_Exercise prompt_:
Once the line with "Task: View the 207 Retweets list" is reached, output it and every line after it, exactly, through the end of the records below. Pictures are skipped.

_Data for processing_:
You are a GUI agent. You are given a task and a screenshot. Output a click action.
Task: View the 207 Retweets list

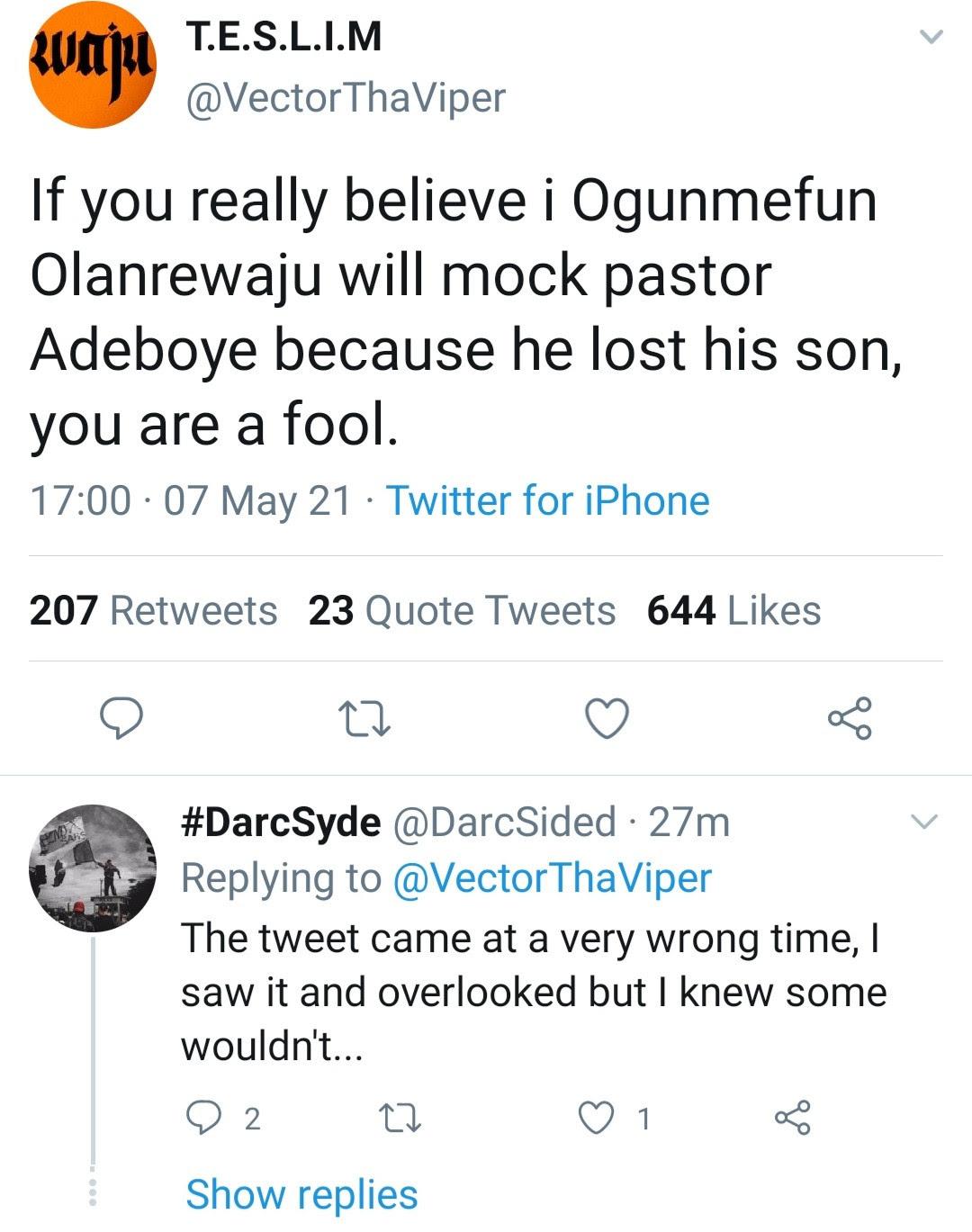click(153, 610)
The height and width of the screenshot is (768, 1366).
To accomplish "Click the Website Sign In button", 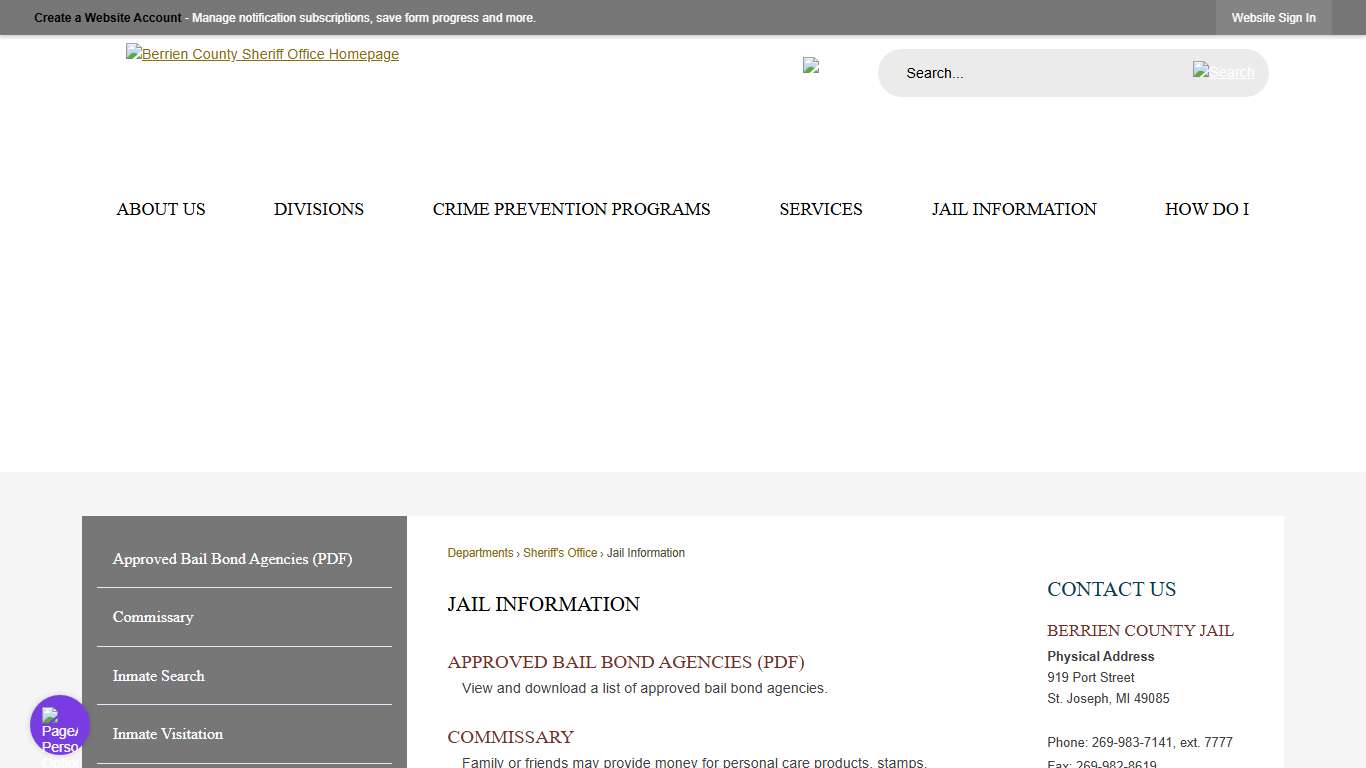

_Written answer_:
Task: View the 207 Retweets list

click(153, 610)
The height and width of the screenshot is (768, 1366).
To accomplish "Click the Website Sign In button", 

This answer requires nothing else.